Church of the Nazarene, 1035 Wade St — Saturday, Oct. 13 at 3 p.m.

City Council candidate Bruce Teague sings “You Are My Sunshine” as part of his closing statement during a candidate forum at the Center For Worker Justice. Thursday, Sept. 27, 2018. — photo by Zak Neumann

Bruce Teague will be sworn in as the newest member of the Iowa City Council on Saturday, during a reception at the Church of the Nazarene on Wade Street. Teague said he’s holding the two-hour reception, which starts at 3 p.m., to thank everyone who supported him in the special election to fill the vacant at-large seat on the city council.

“There will be some light refreshments,” Teague told Little Village. “And music.”

The music will be provided by Teague’s mother Mary — known as Mama Teague — and his brother.

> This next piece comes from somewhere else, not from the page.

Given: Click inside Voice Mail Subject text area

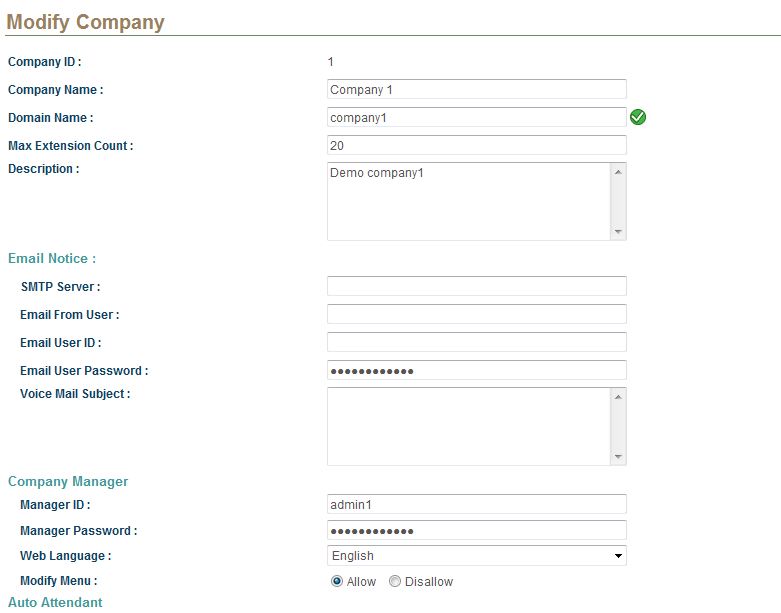Looking at the screenshot, I should point(469,427).
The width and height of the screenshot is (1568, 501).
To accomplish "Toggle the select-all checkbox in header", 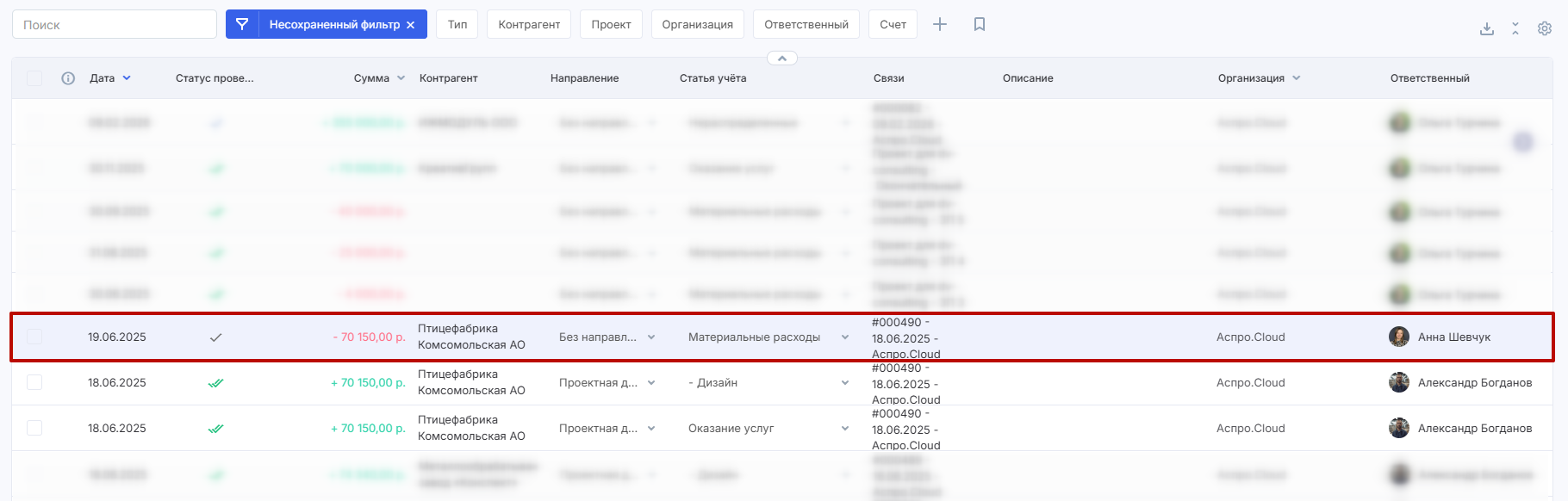I will coord(34,78).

Although Teague is musician, and has often performed with his family, he said he doesn’t plan to sign on Saturday.

Teague did, however, sing at the final candidate’s forum at the Center for Worker Justice on Sept. 27. As part of closing remarks, he sang a chorus of “You Are My Sunshine” to the audience. It was an interesting choice, because while most people think of it as just a happy song, “You Are My Sunshine” has a political pedigree.

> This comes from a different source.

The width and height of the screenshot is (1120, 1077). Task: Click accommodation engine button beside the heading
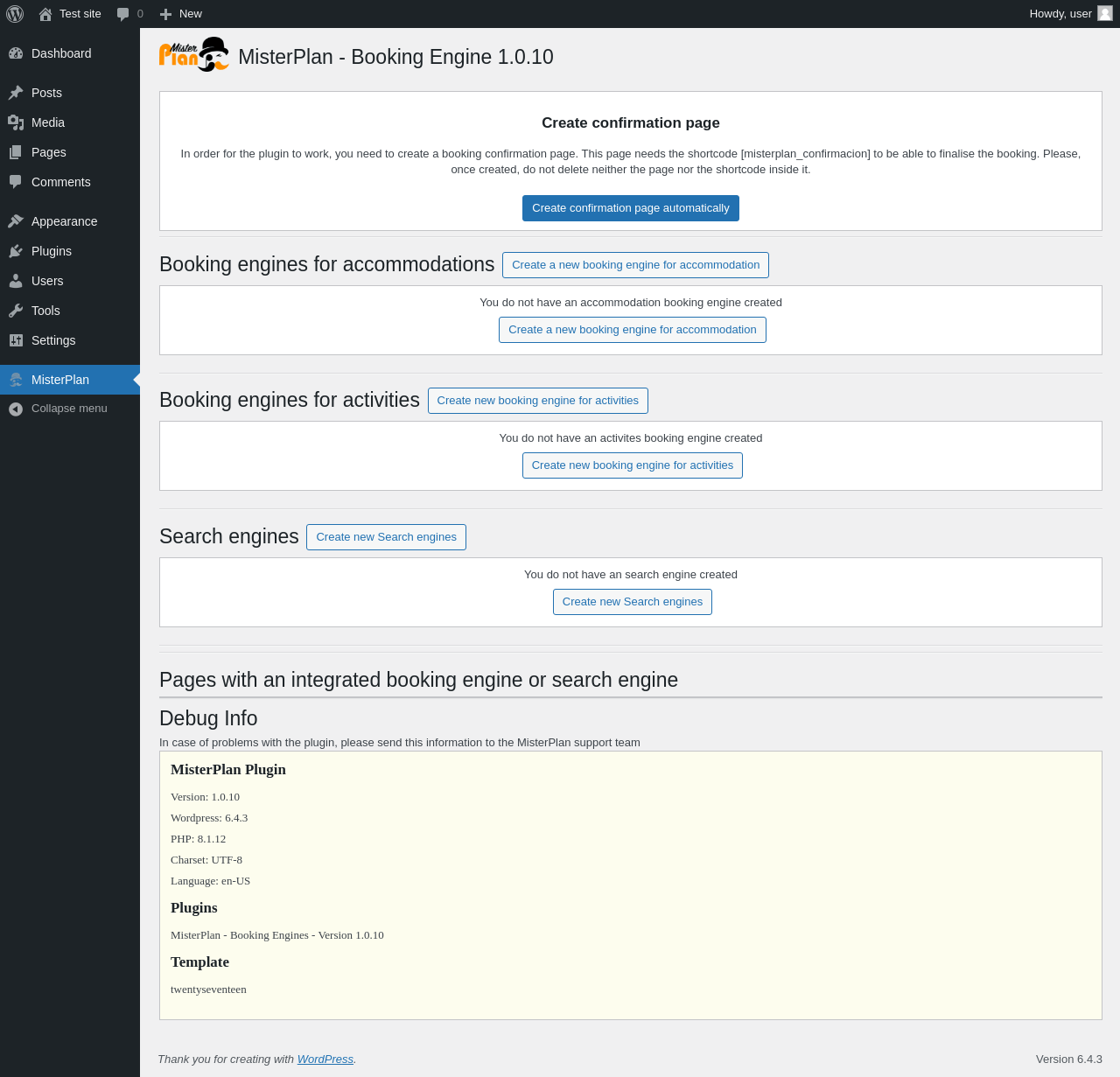pyautogui.click(x=635, y=265)
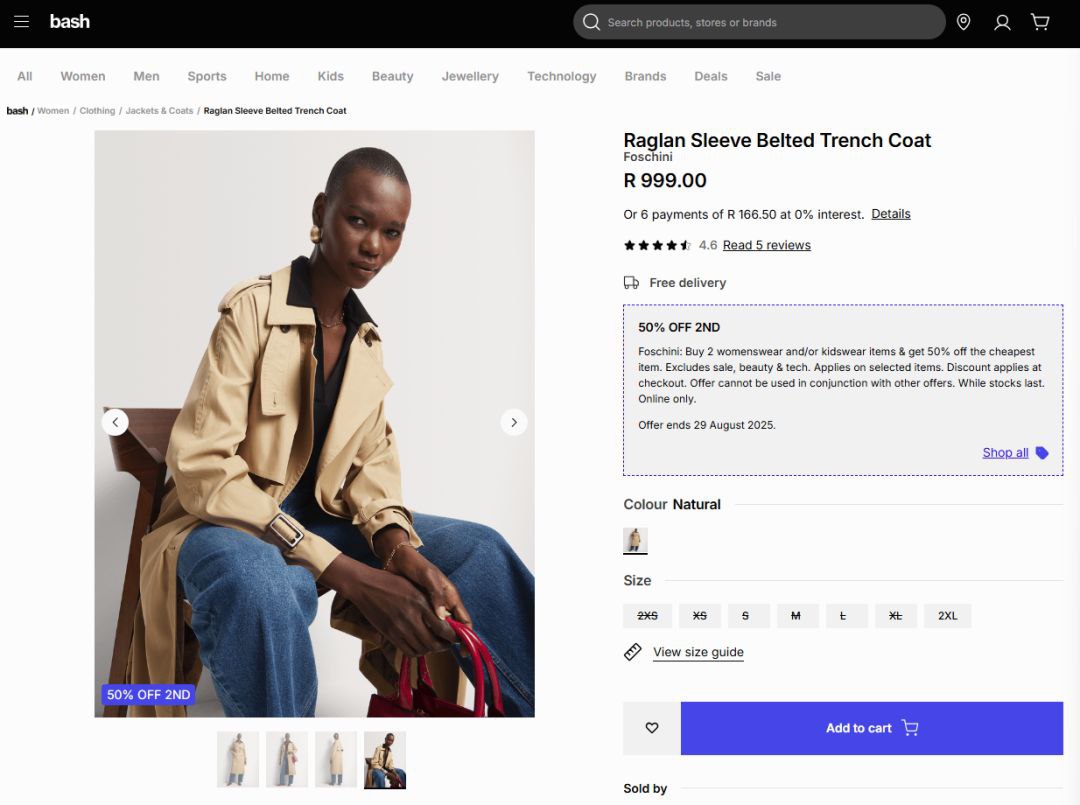
Task: Open the hamburger menu
Action: click(x=21, y=22)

The song was first made popular by country singer/actor Jimmie Davis in 1939. Long before other entertainers waded into politics, Davis ran for governor of his native Louisiana in 1944, and won. He was elected governor again in 1959. Both times, he played “You Are My Sunshine” at every campaign rally. He even showed up for rallies riding a horse named Sunshine. He also named a bridge over the Mississippi, built while he was governor, the “Sunshine Bridge.”

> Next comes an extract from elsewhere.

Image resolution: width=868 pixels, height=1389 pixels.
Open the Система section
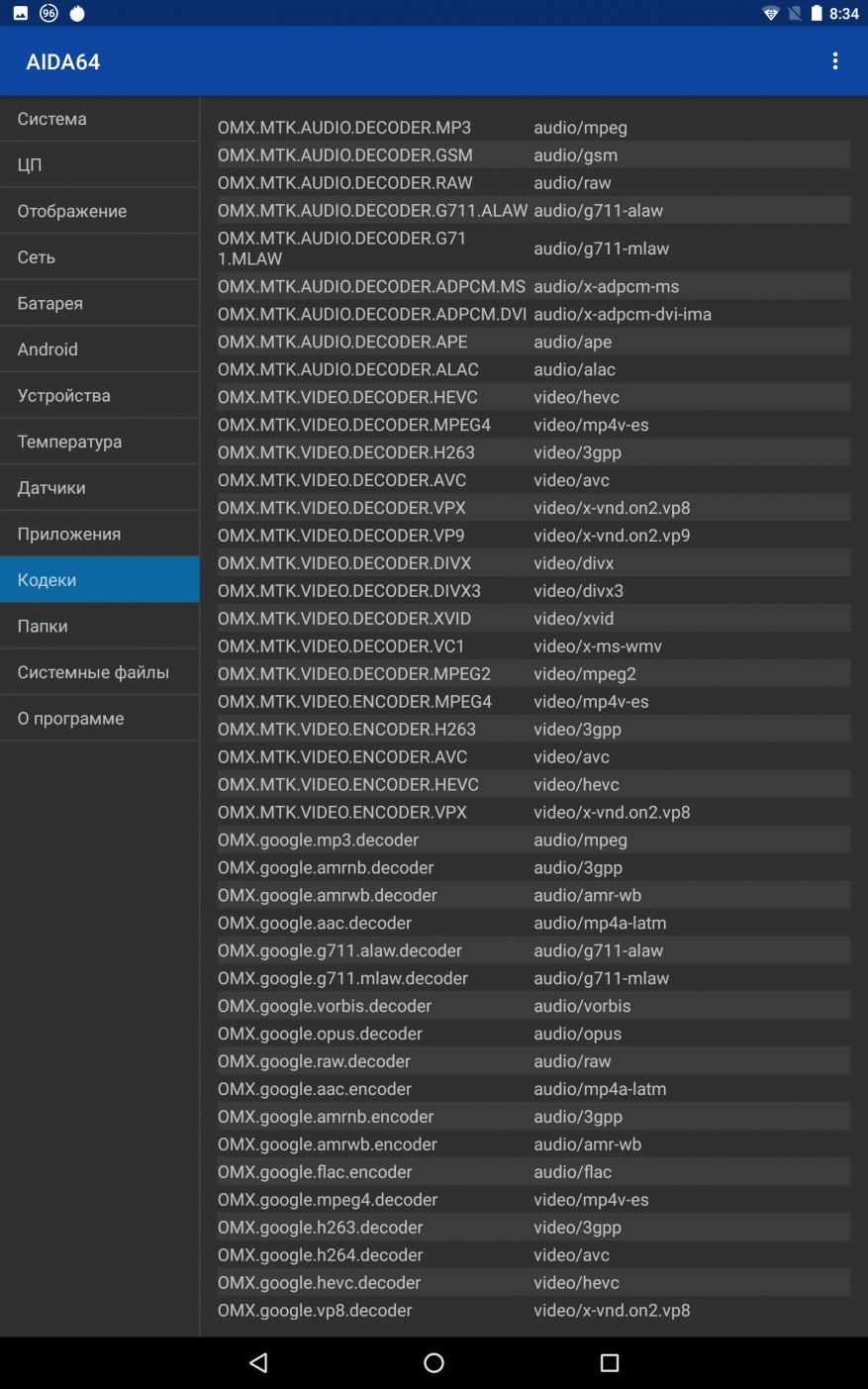click(x=99, y=119)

It shouldn’t surprise anyone that Davis, a governor in the Deep South during the early years of the Civil Rights movement, was very conservative and a segregationist. Asked if he knew about Davis and the song, Teague said no. But the fact that a song by a white supremacist candidate can now be sung by an openly gay, black candidate — who then wins a decisive victory — seems like progress worth celebrating.